Peregrinación

MARÍA SEÑAL DE FIRME ESPERANZA

E stamos concluyendo el mes de mayo, mes dedicado a la Virgen María. Por toda la Diócesis se realizan procesiones, romerías y devociones a la Madre de Dios. Nadie se queda impasible ante esta devoción que tanto enamora a aquellos que se acercan a cualquier Santuario o Ermita. A ella hemos de recurrir y siempre con la devoción auténtica de hijos. “Recuerden los fieles que la verdadera devoción no consiste en un sentimentalismo estéril y transitorio ni en una vana credulidad, sino que procede de la fe auténtica, que nos induce a reconocer la excelencia de la Madre de Dios, que nos impulsa a un amor filial hacia nuestra Madre y a la imitación de sus virtudes” (Concilio Vaticano II, LG 67). Esta advertencia sincera por la que se dirige a todo el pueblo de Dios previniéndole del peligro de un falso sentimentalismo y de una vana credulidad, ajenos a la verdadera devoción, nos ayuda para hacer un examen sobre esta cercanía a la religiosidad popular y de modo especial hacia María.

Algunos pueden ser los peligros que nos acechan cuando realizamos peregrinaciones u otros modos diversos de religiosidad: Un momento cultural y nada más. Un día o unos días de divertimento sosegado. Dar más importancia a la gastronomía que a la devoción que ayuda a crecer en la fe. Son pinceladas de ciertas desviaciones que nada tienen que ver con lo que allí se celebra. Son circunstancias que desvelan la influencia de cierto secularismo y consumismo que pretende arrasar las devociones que ayudan a crecer en el camino hacia un sentido de humanidad más honda. “Algunas causas de esta ruptura son: la falta de espacios de diálogo familiar, la influencia de los medios de comunicación, el subjetivismo relativista, el consumismo desenfrenado que alienta el mercado, la falta de acompañamiento pastoral a los más pobres, la ausencia de una acogida cordial en nuestras instituciones, y nuestra dificultad para recrear la adhesión mística de la fe en un escenario religioso plural” (Papa Francisco, Evangelii Gaudium, 70). Por eso se requiere dar un impulso evangelizador a las manifestaciones gozosas y cercanas y a lo que significa la devoción a la Virgen María que es un señuelo de firme esperanza para la sociedad y para todos los seres humanos.

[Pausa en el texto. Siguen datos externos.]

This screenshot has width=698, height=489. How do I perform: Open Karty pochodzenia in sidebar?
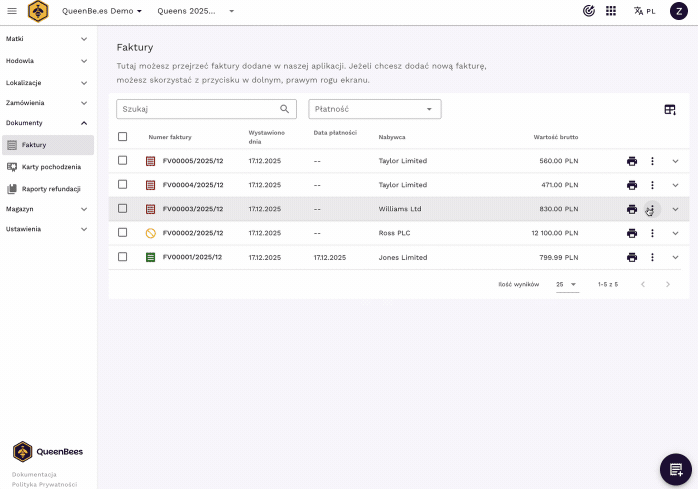tap(50, 167)
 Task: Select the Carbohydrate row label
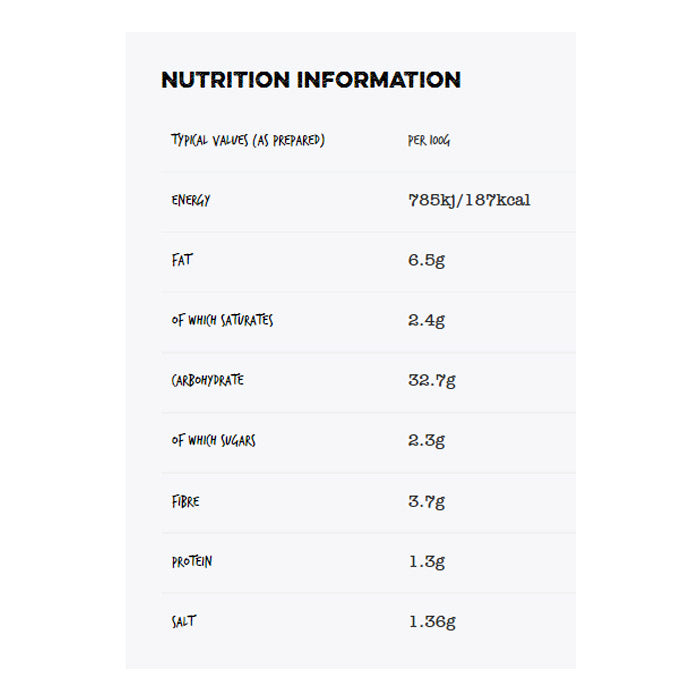pos(208,380)
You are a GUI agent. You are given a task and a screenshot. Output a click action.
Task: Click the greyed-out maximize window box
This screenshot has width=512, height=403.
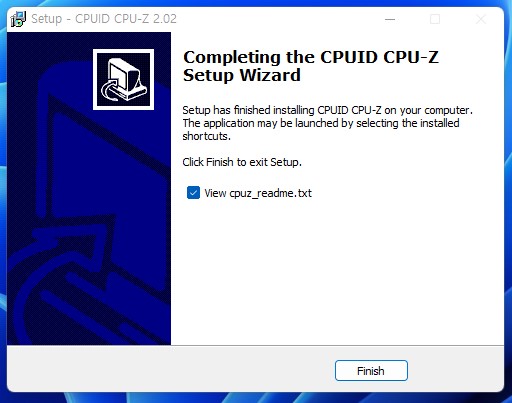pyautogui.click(x=435, y=19)
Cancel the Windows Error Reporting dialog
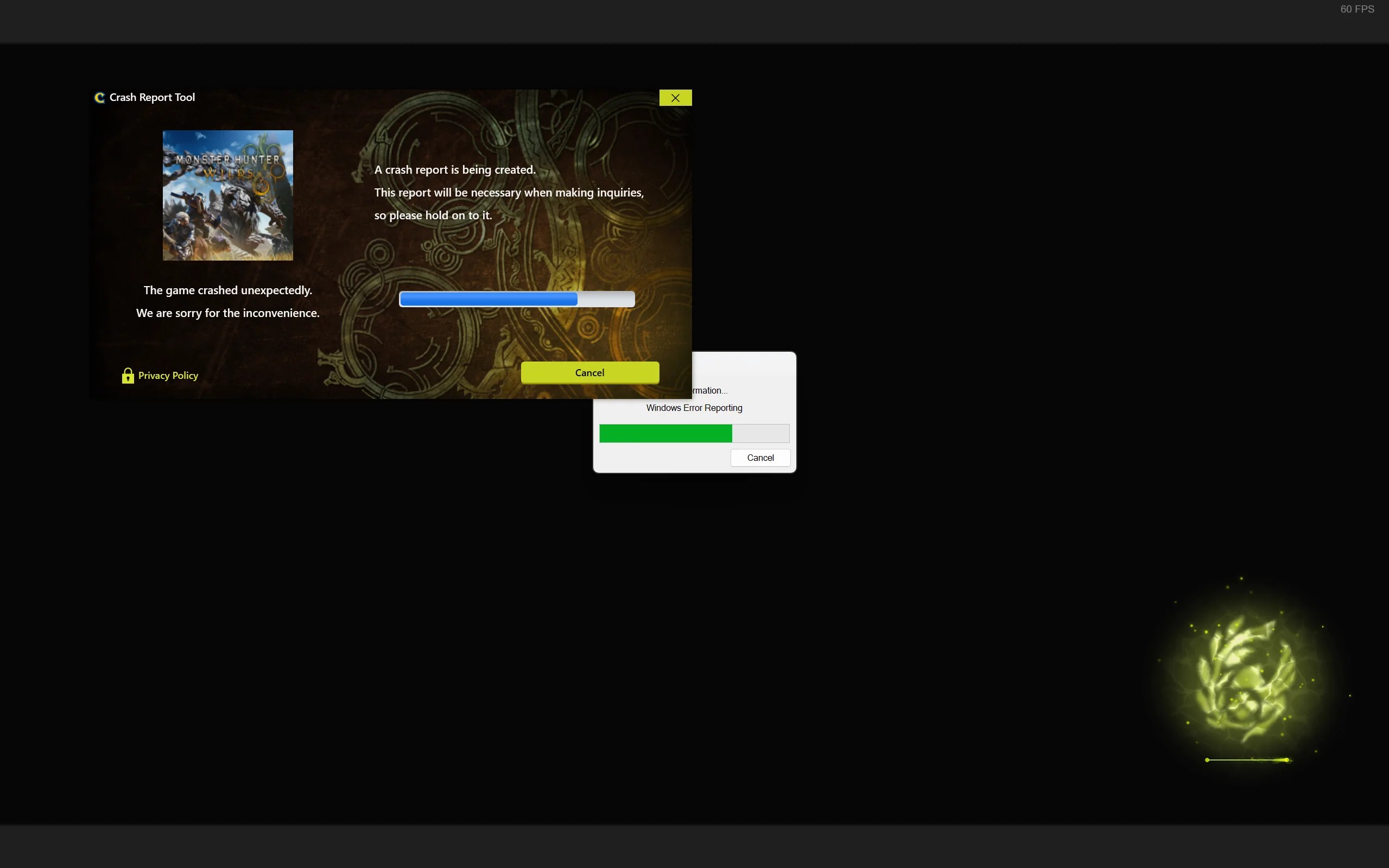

Creo que estamos en un momento importante para alentar y fortalecer estas manifestaciones que tanto bien ha hecho, hacen y seguirán haciendo si ponemos las bases para fortalecer la fe en Dios y las devociones de los santos y de modo preeminente la Madre de Dios que sigue mostrándonos a su Hijo para seguirle y vivir según sus enseñanzas. No debemos dejarnos llevar por las tendencias secularistas que afirman la devoción pero no se adhieren a la vida de la gracia y de las virtudes cristianas. De ahí que esa ruptura crea un estado de esquizofrenia existencial que no favorece de modo alguno. El amor filial a la Virgen va acompañado de la imitación de sus virtudes.
Quienes mejor pueden mostrarnos cuáles son las virtudes que vivió la Virgen son los santos. Alguno, como San Alfonso María de Ligorio, manifiesta que fueron DIEZ:

  1. Amor a Dios. De él, como fuente de amor, nacen las virtudes y de modo especial observando los 10 mandamientos.
  2. La humildad: Reconocer nuestra pequeñez en la presencia de Dios y realizar con esmero los talentos que hemos recibido de Dios (Cf Mt 25,14).
  3. Fe y aceptar la Palabra de Dios: Dejarse llevar y proyectar por Dios.
  4. Obediencia generosa: Nunca escudarse en el amor propio.
  5. Caridad solícita: Servir con generosidad.
  6. Sabiduría reflexiva: Saber guardar silencio y reflexionar.
  7. Espíritu de piedad: Alabar y glorificar a Dios con los sentimientos del más profundo respeto.
  8. Paciencia y fortaleza en el dolor: Espíritu de serenidad ante las penalidades de la vida.
  9. Desprendimiento y confianza en el Señor: Entregarse sin reservas al plan de Dios.
  10. Firme y generosa esperanza: Dios nunca defrauda y la esperanza siempre confía.